• Page

____

The speaker argues that fixed income assets like bonds have historically underperformed equities, particularly the S&P 500, over the long term. They advocate for covered call ETFs as a superior alternative for income investors, as they offer the potential for higher returns and tax advantages compared to fixed income. The speaker concludes that, in their opinion, the traditional 60/40 stock-bond portfolio allocation is outdated and unnecessary for long-term income investors.

Poor Fixed Income Returns

00:01:24 Historically, fixed income has exhibited poor long-term performance compared to equities, as shown in presentations by various fund managers and over the last 180 years. Data suggests that the S&P 500 has significantly outperformed various fixed income asset classes, including government bonds, corporate bonds, and preferred shares. The speaker believes that fixed income has consistently underperformed and will likely continue to do so.

Covered Call ETFs

00:07:29 Covered call ETFs offer a way to generate income from equity investments, transforming growth-oriented assets into income-producing assets. The speaker believes covered call strategies can generate income from a variety of assets, including the S&P 500, NASDAQ 100, or individual stocks. This strategy provides the benefit of income generation without the need to sell shares, making it suitable for long-term investors.

Tax Efficiency

00:08:45 Fixed income investments are less tax-efficient than covered call ETFs, especially in taxable accounts. The income from fixed income is typically taxed as regular income, which is less favorable than capital gains taxes applied to the premiums from covered call ETFs. The speaker contends that covered call ETF premiums are taxed at a rate that is 50% more advantageous than traditional fixed income.

Volatility

00:09:40 The speaker dismisses the argument that fixed income offers lower volatility as a reason to invest. They believe that, for long-term investors, volatility is irrelevant as they are focused on overall long-term returns. Volatility is not considered a major concern for long-term buy-and-hold investors because they do not need to sell shares due to receiving income through covered call strategies.

60/40 Portfolio

00:10:27 The speaker criticizes the traditional 60/40 stock-bond portfolio allocation as an outdated trend that doesn't make sense for long-term income investors. They believe that it's unnecessary to allocate a portion of a portfolio to underperforming fixed income when 100% allocation to equities can offer better long-term returns. In their view, this approach provides a more advantageous outcome for income investors due to the potential of higher returns from equities.

____

• What is expected
Reproduce word for word the stretch of the covered call summary from "Poor Fixed Income" through "continue to do so.".

____

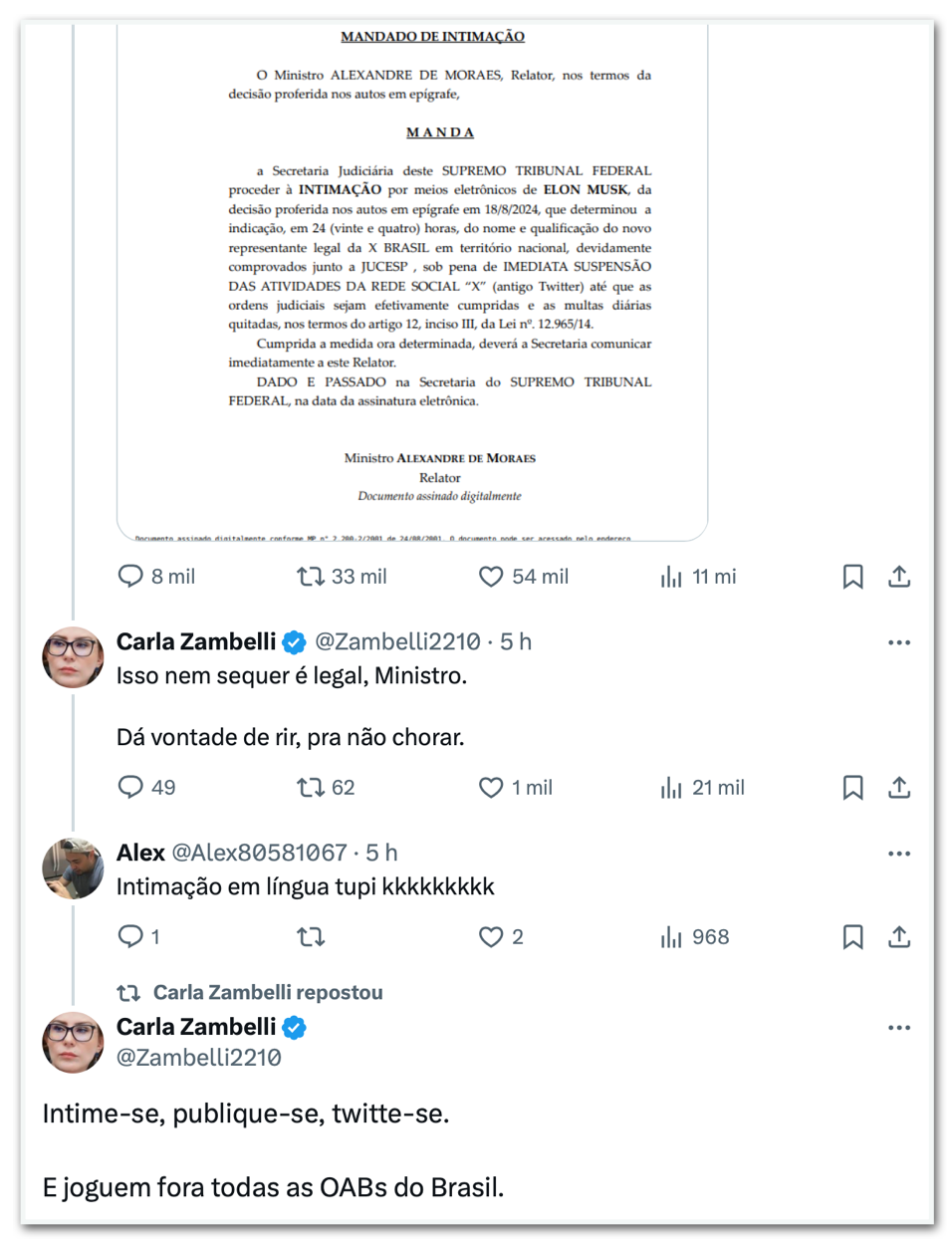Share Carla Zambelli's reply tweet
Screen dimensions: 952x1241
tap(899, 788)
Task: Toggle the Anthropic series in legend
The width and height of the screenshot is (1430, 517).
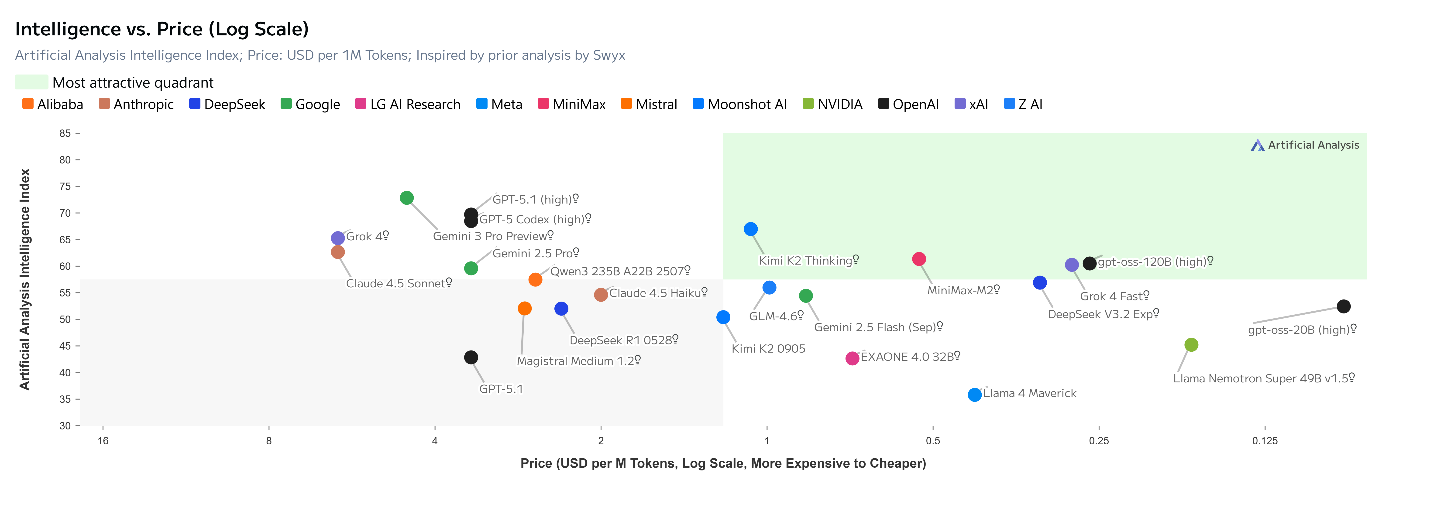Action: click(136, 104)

____

• Result below
Poor Fixed Income Returns

00:01:24 Historically, fixed income has exhibited poor long-term performance compared to equities, as shown in presentations by various fund managers and over the last 180 years. Data suggests that the S&P 500 has significantly outperformed various fixed income asset classes, including government bonds, corporate bonds, and preferred shares. The speaker believes that fixed income has consistently underperformed and will likely continue to do so.